Gasessen funktionieren super. Jeder sollte das mal Kohle und Gas probieren und dann einfach gucken was passt. Ich benutze beides, je nachdem was ich machen will. Für Messer aber die Gasesse.

Also, hier geht es doch immer noch ums Schmieden oder?
Beim Schmieden bildet sich außen so oder so eine nicht unerhebliche Zunderschicht die hinterher durch Schleifen entfernt wird.
Ob da außen noch irgendwelcher Wasserdampf, Wasserstoff oder sonstewas noch zum entkohlen neigt ist da wirklich egal.
Dabei findet ein Großteil der Verzunderung außerhalb des Feuers statt, also immer dann wenn man das Schmiedegut zum Amboss trägt, schmiedet usw..
Im Feuer (egal ob Gas oder Kohle) ist das Schmiedegut an sich besser aufgehoben als an der Luft.
Beim Härten schafft man eine möglichst Sauerstoffarme Atmosphäre um die Verzunderung so gut es geht zu vermeiden. Da kann man sowohl mit Gas wie auch im Kohlefeuer erreichen.
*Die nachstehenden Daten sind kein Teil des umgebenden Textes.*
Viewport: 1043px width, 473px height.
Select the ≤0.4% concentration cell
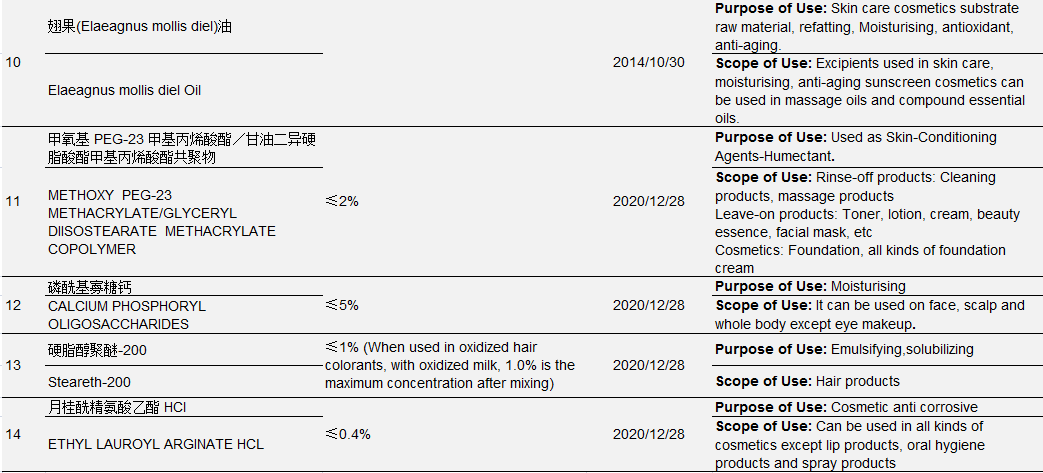pyautogui.click(x=348, y=434)
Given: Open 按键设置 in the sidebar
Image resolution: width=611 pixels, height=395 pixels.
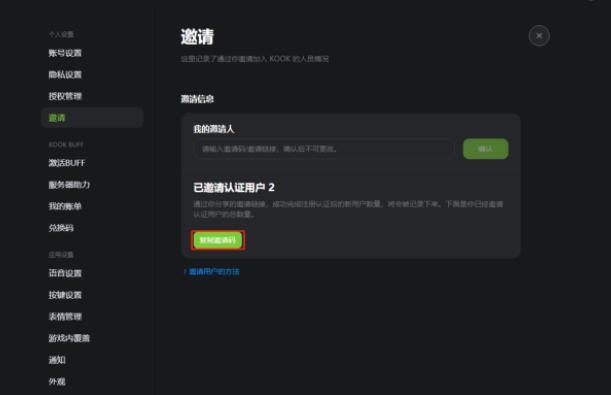Looking at the screenshot, I should (x=65, y=295).

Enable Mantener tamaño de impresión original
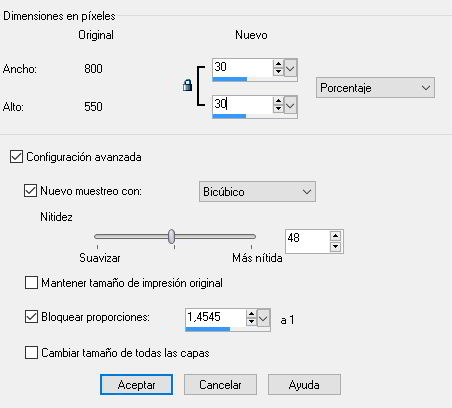coord(31,283)
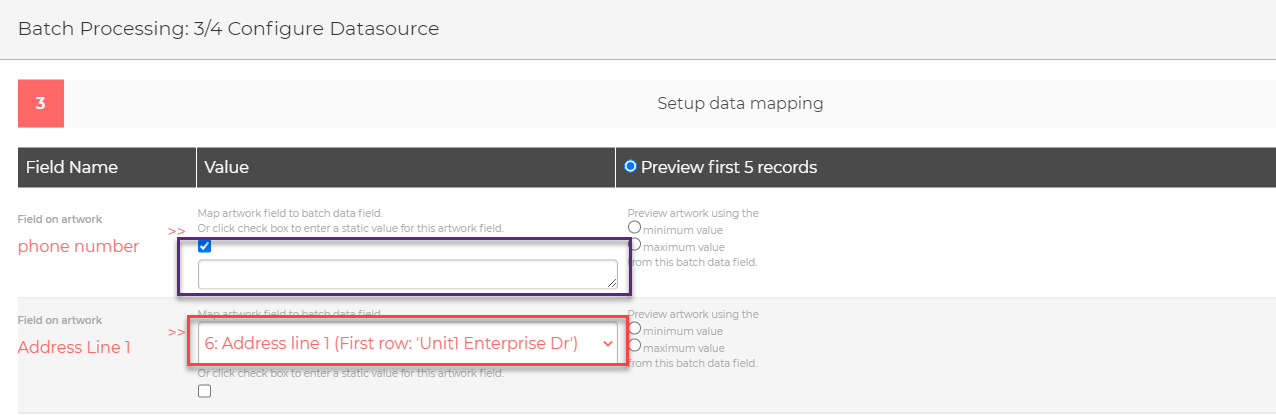Click the phone number 'Map artwork field' hint text
This screenshot has width=1276, height=415.
point(290,213)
Wobei eine Gasesse etwas leichter einzustellen ist, bei Kohle braucht es etwas mehr Erfahrung.

Bei der industriellen Stahlherstellung mag das alles ein wenig anders aussehen, da man möglichst verlustarm arbeiten und gleichbleibende Qualität in allen Teilen gewährleisten will, auch bei riesigen Stahlbrocken usw.. Da ist also alles ein wenig anders.
Beim Schmieden braucht man sich da glaube ich keinen Kopf zu machen.
Es ist eh fraglich ob Zunder noch entkohlen kann. Solche Haarspalterreien verwirren nur die Leute die mit dem Thema schmieden anfangen wollen.
Ich kann nur sagen, dass man getrost in der Gasesse schmieden und Härten kann. Die Qualität unzähliger in der Gasesse geschmiedeter Klingen spricht da wohl für sich.
 
......Es ist eh fraglich, ob Zunder noch entkohlen kann. Solche Haarspalter(r)eien verwirren nur die Leute, die mit dem Thema schmieden anfangen wollen....
Nein, da gibt es keine Fragen, keine Verwirrung und keine gespaltenen Haare. Weder Fe2O3 noch Fe3O4 (Hammerschlag, Zunder) enthalten Kohlenstoff.